On Mon 2025-04-07 09:31:28, Rasmus Villemoes wrote:
> On Sat, Apr 05 2025, Linus Torvalds <torvalds@...ux-foundation.org> wrote:
> 
> > On Sat, 5 Apr 2025 at 02:11, David Laight <david.laight.linux@...il.com> wrote:
> >>
> >> Perhaps the compilers ought to support __attribute__((format(none)))
> >> to disable the warning.
> >
> > D'oh, that's a good idea.
> >
> > And gcc already supports it, even if we have to hack it up.
> >
> > So let's remove this whole horrible garbage entirely, and replace it
> > with __printf(1,0) which should do exactly that.
> >
> > The 1 is for the format string argument number, and we're just *lying*
> > about it. But there is not format string argument, and gcc just checks
> > for 'is it a char pointer).
> >
> > The real format string argument is va_fmt->fmt, but there's no way to
> > tell gcc that.
> >
> > And the 0 is is to tell gcc that there's nothing to verify.
> >
> > Then, if you do that, gcc will say "oh, maybe you need to do the same
> > for the 'pointer()' function". That one has a real 'fmt' thing, but
> > again nothing to be checked, so we do the same '__printf(1,0)' there
> > too.
> >
> > There it makes more sense, because argument 1 _is_ actually a format
> > string, so we're not lying about it.
> >
> > IOW, something like this:
> >
> >   --- a/lib/vsprintf.c
> >   +++ b/lib/vsprintf.c
> >   @@ -1700,9 +1700,10 @@ char *escaped_string(...
> >    }
> >
> >   -#pragma GCC diagnostic push
> >   -#ifndef __clang__
> >   -#pragma GCC diagnostic ignored "-Wsuggest-attribute=format"
> >   -#endif
> >   -static char *va_format(char *buf, char *end, struct va_format *va_fmt,
> >   +/*
> >   + * The '__printf(1,0)' thing is a hack make gcc not ask us to use a
> >   + * a format attribute. 'buf' is *not* the format, 'va_fmt->fmt' is.
> >   + */
> >   +static __printf(1,0)
> >   +char *va_format(char *buf, char *end, struct va_format *va_fmt,
> >                        struct printf_spec spec)
> >    {
> >   @@ -1718,5 +1719,4 @@ static char *va_format(...
> >         return buf;
> >    }
> >   -#pragma GCC diagnostic pop
> >
> >    static noinline_for_stack
> >   @@ -2429,5 +2429,5 @@ early_param(...
> >     * See rust/kernel/print.rs for details.
> >     */
> >   -static noinline_for_stack
> >   +static noinline_for_stack __printf(1,0)
> >    char *pointer(const char *fmt, char *buf, char *end, void *ptr,
> >               struct printf_spec spec)
> >
> > Does that work for people who see this warning?
> 
> IMHO, this is much worse.
> 
> Yes, as I also said in the previous thread, I consider the
> warning/suggestion here a gcc bug, as it shouldn't make that suggestion
> when one doesn't pass any of the function's arguments as the fmt
> argument to another __format__(()) annotated-function.
> 
> But we have this __diag infrastructure exactly to silence special cases
> (and sorry I forgot about that when suggesting the #pragma approach to
> Andy), and this is very much a special case: It's the only place in the
> whole codebase that has any reason to dereference that va_fmt, and any
> other function anywhere calling a vsprintf()-like really should have
> gotten the format string that goes along with the varargs from its
> caller.
> 
> As this is apparently some newer gcc that has started doing this, you
> just risk the next version turning the wrongness to 11 and complaining
> that "buf" or "fmt" is not passed to a vsprintf-like function.

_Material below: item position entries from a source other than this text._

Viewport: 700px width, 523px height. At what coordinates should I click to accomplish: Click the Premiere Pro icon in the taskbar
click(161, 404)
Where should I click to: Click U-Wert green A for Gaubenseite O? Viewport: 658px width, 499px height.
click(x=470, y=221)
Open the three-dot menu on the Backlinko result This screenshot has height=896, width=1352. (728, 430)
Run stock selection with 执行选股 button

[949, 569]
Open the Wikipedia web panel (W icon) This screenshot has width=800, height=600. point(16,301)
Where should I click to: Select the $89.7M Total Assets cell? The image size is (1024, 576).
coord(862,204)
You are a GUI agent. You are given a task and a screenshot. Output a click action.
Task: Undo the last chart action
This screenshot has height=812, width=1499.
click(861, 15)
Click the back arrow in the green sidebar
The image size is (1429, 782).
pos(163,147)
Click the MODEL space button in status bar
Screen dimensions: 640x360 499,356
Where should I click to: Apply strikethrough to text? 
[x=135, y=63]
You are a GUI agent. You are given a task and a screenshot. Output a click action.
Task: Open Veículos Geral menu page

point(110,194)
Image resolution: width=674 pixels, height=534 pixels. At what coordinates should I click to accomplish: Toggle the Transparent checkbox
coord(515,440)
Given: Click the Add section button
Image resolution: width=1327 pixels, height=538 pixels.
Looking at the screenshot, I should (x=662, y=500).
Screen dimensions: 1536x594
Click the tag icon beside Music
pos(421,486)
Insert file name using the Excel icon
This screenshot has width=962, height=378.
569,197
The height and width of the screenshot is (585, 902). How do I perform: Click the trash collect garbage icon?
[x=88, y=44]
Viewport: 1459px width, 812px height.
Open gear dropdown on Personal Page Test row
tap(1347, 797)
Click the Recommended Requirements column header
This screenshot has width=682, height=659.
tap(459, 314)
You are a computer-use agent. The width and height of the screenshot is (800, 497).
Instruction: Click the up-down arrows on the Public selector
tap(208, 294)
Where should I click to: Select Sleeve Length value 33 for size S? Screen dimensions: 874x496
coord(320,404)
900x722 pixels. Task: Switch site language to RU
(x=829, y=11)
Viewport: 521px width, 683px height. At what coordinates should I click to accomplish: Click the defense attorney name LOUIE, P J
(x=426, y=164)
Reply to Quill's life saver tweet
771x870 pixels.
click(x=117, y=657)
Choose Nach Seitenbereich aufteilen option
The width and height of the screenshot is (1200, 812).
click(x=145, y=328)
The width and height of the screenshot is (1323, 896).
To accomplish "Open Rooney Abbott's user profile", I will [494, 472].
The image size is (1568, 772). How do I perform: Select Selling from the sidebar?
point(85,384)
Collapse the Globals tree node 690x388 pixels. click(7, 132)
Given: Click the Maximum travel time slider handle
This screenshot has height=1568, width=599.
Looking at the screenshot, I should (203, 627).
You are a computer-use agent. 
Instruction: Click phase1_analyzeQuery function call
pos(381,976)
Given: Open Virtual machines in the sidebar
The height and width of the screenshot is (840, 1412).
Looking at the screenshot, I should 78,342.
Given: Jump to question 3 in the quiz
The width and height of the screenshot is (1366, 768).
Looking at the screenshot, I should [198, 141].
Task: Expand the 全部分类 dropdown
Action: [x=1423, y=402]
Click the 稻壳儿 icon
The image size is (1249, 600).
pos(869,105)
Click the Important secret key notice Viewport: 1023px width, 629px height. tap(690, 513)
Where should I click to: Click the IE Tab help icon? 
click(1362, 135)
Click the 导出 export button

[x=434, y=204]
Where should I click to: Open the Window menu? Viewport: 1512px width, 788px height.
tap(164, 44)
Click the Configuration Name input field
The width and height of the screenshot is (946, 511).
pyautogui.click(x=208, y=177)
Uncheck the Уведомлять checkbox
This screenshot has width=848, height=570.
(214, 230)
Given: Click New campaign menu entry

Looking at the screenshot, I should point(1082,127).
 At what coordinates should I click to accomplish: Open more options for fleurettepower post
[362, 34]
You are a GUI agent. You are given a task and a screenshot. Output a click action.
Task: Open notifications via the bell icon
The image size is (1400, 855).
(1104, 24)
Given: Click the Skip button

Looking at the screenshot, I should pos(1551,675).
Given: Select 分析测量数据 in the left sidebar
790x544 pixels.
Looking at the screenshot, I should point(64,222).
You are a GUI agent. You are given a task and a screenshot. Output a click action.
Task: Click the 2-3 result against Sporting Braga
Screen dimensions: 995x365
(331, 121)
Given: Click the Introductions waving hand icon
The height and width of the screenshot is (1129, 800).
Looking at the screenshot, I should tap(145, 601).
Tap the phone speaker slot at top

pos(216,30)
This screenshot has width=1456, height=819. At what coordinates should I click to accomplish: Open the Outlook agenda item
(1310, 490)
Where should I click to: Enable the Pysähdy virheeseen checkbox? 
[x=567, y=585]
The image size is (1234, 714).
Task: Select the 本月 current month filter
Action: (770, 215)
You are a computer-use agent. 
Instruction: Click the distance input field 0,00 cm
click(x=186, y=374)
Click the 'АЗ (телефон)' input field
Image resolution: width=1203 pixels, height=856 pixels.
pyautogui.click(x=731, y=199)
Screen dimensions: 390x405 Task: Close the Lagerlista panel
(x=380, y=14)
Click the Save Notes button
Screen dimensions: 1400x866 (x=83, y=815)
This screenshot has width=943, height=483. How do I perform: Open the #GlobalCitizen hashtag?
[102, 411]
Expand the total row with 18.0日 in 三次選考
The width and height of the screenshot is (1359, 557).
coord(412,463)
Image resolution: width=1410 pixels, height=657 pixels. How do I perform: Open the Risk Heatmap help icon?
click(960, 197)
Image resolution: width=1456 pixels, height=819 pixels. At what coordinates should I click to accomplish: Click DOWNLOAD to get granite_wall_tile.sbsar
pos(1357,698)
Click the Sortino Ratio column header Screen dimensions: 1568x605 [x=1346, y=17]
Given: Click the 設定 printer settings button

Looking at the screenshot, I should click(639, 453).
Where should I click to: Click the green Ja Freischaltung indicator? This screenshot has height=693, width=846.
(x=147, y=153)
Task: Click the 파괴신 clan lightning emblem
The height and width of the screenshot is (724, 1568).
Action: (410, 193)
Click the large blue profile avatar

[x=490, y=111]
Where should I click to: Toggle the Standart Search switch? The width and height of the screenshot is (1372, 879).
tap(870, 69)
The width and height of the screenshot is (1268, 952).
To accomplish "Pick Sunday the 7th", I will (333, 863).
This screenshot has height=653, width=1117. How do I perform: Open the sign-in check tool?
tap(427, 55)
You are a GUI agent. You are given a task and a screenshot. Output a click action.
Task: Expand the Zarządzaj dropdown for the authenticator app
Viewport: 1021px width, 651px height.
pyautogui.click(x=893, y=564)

Let's not
> do "a hack make gcc not ask us to use a format attribute" when we have
> a proper way to selectively silence such false-positives. If this was
> something happening all over, we'd do -Wno-suggest-attribute=format, not
> spread these annotations. But this really is a special case in the guts
> of our printf implementation.
> 
> So, FWIW, ack on Nathan's fixups, nak on this one.

I think that we all agree that this patchset is better than the
current state.

I have added Andy's Tested-by from
https://lore.kernel.org/r/Z-557YrwVr8bONq4@smile.fi.intel.com

Link to the previous thread, see
https://lore.kernel.org/r/CAHk-=wgfX9nBGE0Ap9GjhOy7Mn=RSy=rx0MvqfYFFDx31KJXqQ@mail.gmail.com

and pushed this into printk/linux.git, branch for-6.15-printf-attribute.
It was the branch with the already pulled code, see
https://web.git.kernel.org/pub/scm/linux/kernel/git/printk/linux.git/log/?h=for-6.15-printf-attribute

I am going to give it few days in linux-next and create another
pull request to have this sorted in 6.15 where it stated.